*BSD News Article 19673

Newsgroups: comp.os.386bsd.development
Path: sserve!newshost.anu.edu.au!munnari.oz.au!news.Hawaii.Edu!ames!agate!howland.reston.ans.net!europa.eng.gtefsd.com!uunet!pipex!uknet!gdt!aber!fronta.aber.ac.uk!pcg
From: pcg@aber.ac.uk (Piercarlo Grandi)
Subject: Re: Hard disk geometry translation (was V86 mode ...)
In-Reply-To: torvalds@klaava.Helsinki.FI's message of 13 Aug 1993 23: 21:02 +0300
Message-ID: <PCG.93Aug18183353@decb.aber.ac.uk>
Sender: news@aber.ac.uk (USENET news service)
Nntp-Posting-Host: decb.aber.ac.uk
Reply-To: pcg@aber.ac.uk (Piercarlo Grandi)
Organization: Prifysgol Cymru, Aberystwyth
References: <107725@hydra.gatech.EDU> <1993Aug9.224939.19834@fcom.cc.utah.edu>
	<24cc1hINNo8@kralizec.zeta.org.au> <CBo9C6.9ED@sugar.neosoft.com>
	<24gt3e$gg7@klaava.Helsinki.FI>
Date: Wed, 18 Aug 1993 17:33:53 GMT
Lines: 45

>>> On 13 Aug 1993 23:21:02 +0300, torvalds@klaava.Helsinki.FI (Linus
>>> Torvalds) said:

Linus>  - I personally think the "translation overhead" mentioned by some folks
Linus>    as a source of inefficiency for the filesystems (either due to the
Linus>    controller getting slower due to translation or due to the fs not
Linus>    knowing about the real geometry) is mostly a load of bull-sh*t.  It
Linus>    may have made sense 10-20 years ago, but I doubt the FFS disk
Linus>    geometry optimizations are really worth it these days with
Linus>    controllers that do sector mapping etc (the BSD 4kB blocks are
Linus>    probably a *much* larger win when compared to linux' 1kB blocks). 

I tend to agree with this.
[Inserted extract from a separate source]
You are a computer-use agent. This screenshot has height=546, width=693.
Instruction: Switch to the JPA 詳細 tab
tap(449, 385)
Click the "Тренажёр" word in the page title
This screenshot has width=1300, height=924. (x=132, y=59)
In practice the biggset, and by far, wins,
are from keeping blocks physically clustered, and from issuing
multisector reads and writes for sequential access.
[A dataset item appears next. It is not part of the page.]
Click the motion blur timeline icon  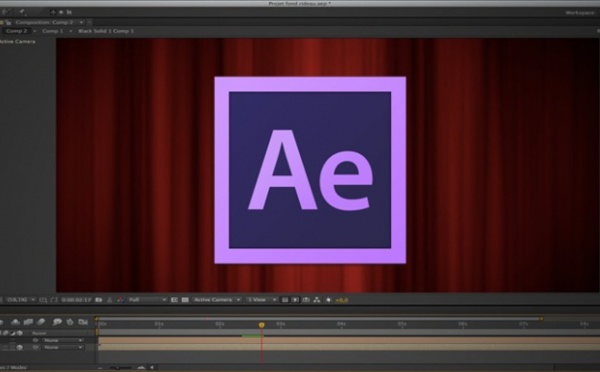(41, 322)
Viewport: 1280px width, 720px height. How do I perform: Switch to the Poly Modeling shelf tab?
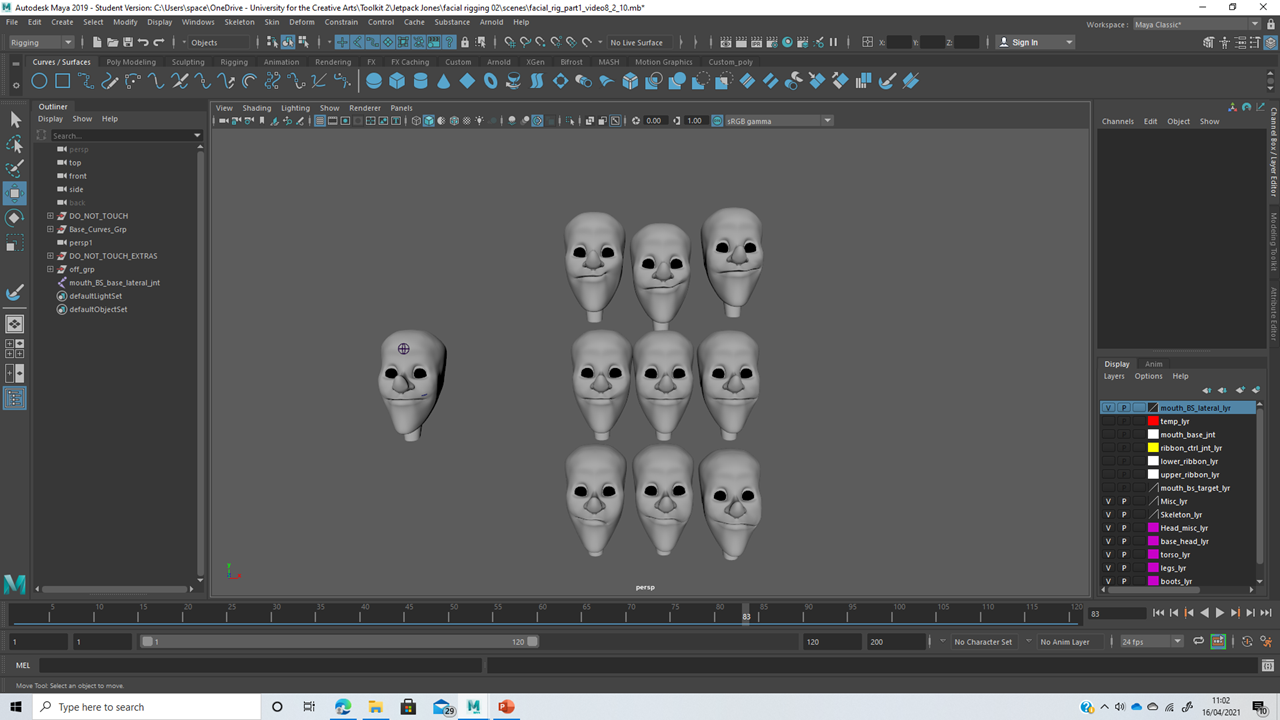coord(131,62)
The first is done by switching from a time-ordered free list as in V7 to
a space-ordered free list (typically a bitmap), the second by better
adaptive read/write clustering, or, lamely, by raising the block size.

Both these optimizations work irrespective of the geometry.
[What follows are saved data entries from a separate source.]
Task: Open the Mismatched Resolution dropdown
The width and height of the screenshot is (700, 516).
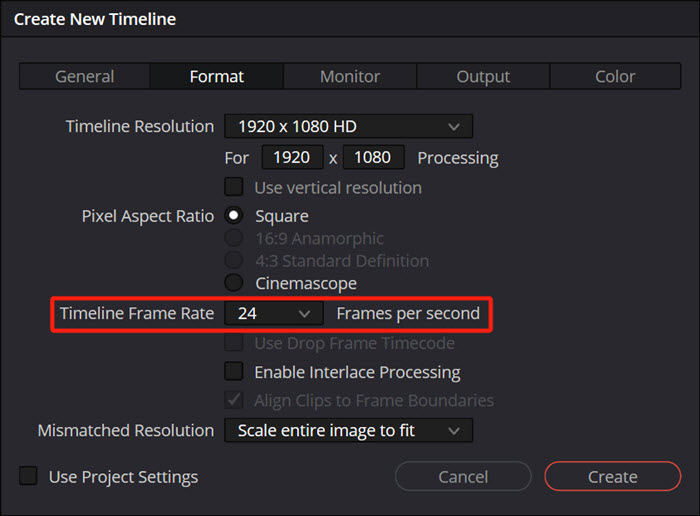Action: 348,430
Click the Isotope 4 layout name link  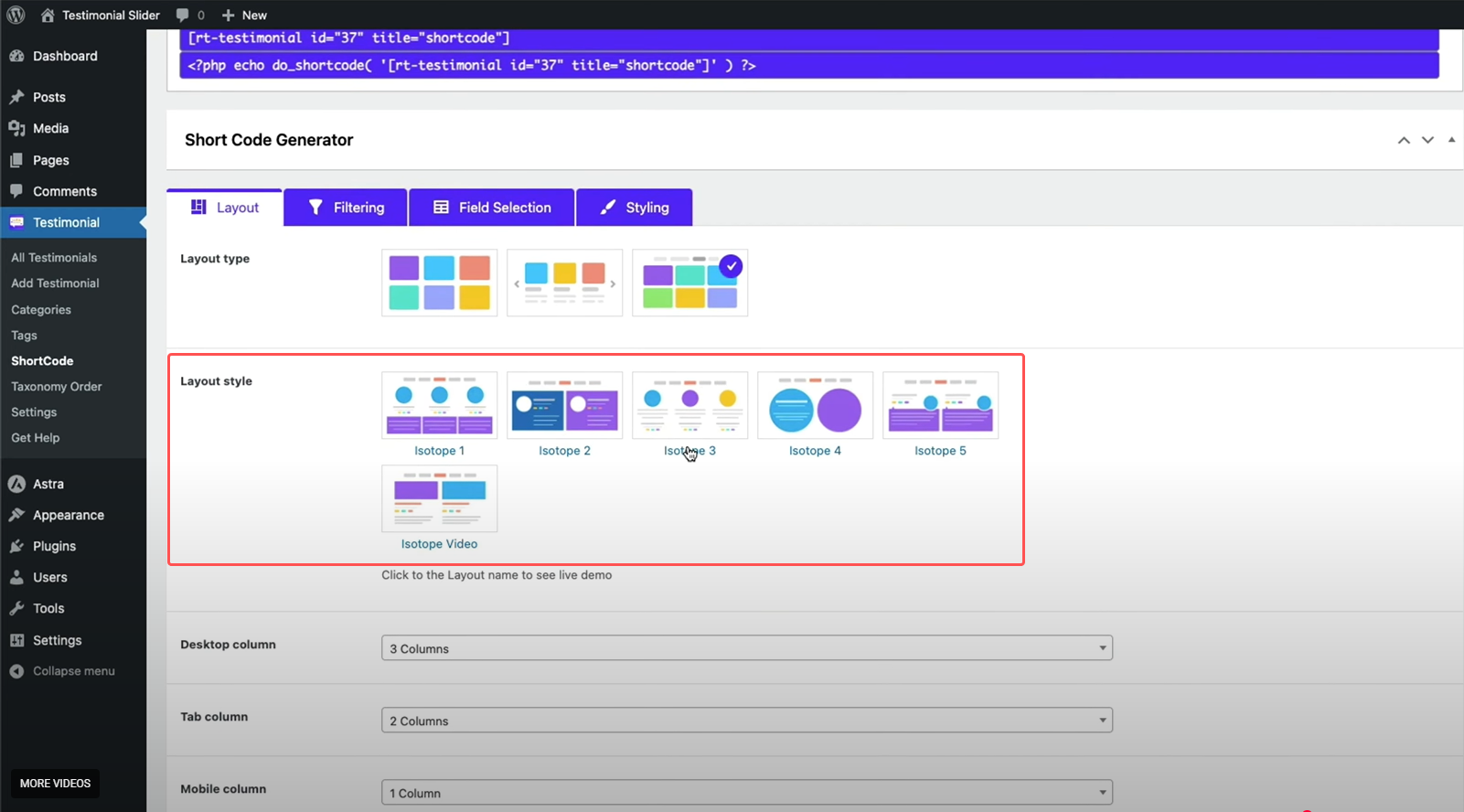click(x=815, y=451)
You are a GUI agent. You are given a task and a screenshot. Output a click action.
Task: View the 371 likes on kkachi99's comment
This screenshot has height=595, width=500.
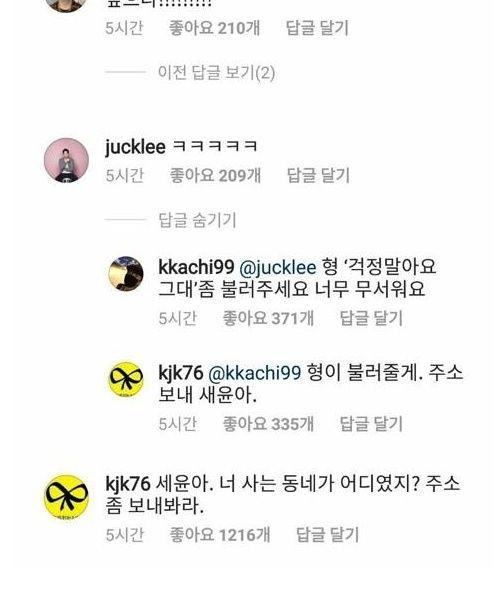coord(268,318)
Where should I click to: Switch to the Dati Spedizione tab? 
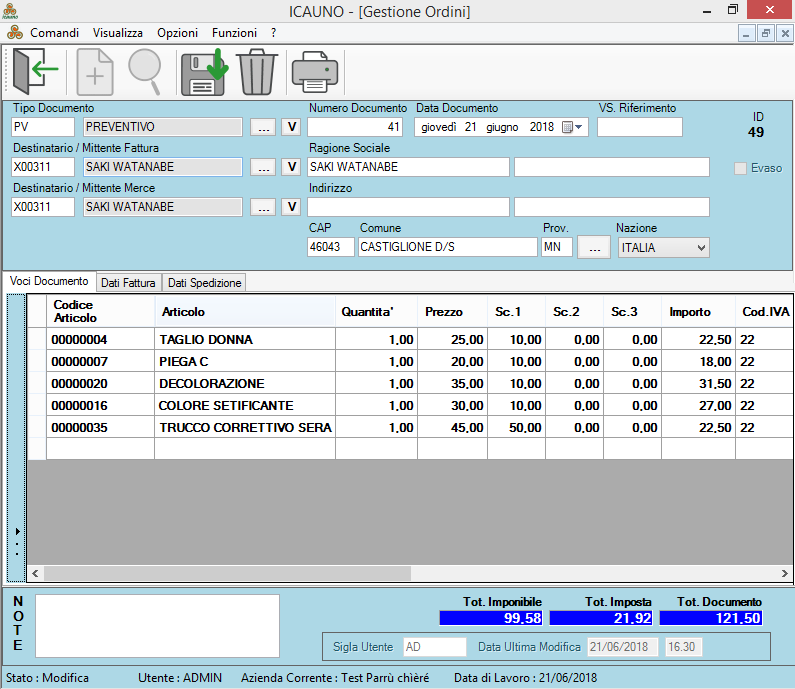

One reason for which the BSD FFS needs to know the physical geometry is
that some versions of it have a very dubious optimization that is a big
lose with disks with an onboard cache: when allocating a block a free
one is not found scanning forward in the current cylinder, before
going on looking in the next cylinder, the FFS tries to look for one
anywhere (in a suitable rotational position) in the current one, *going
back*.

The other reason for knowing the physical geometry is to do rotational
latency optimizations; but most modern disks have a read ahead/track
read cache, and interleaving/rotational optimization is pointless.

Indeed when using the FFS with a drive that has a cache/read ahead
buffer I always set the interleaving to 0, the rps to 1, and so on,
precisely to defeat rotational optimization, which conflicts with the
good working of the cache.

As far as I know the highest performing filesystems around, the Veritas
extend based, and the SCO/ISC bitmap based ones, just do a good job of
static (disk layout) and dynamic (multiblock read/write) clustering.

The ext2fs currently lacks only the latter -- going to FFS like 4/8KB
blocks and fragment management is not necessary.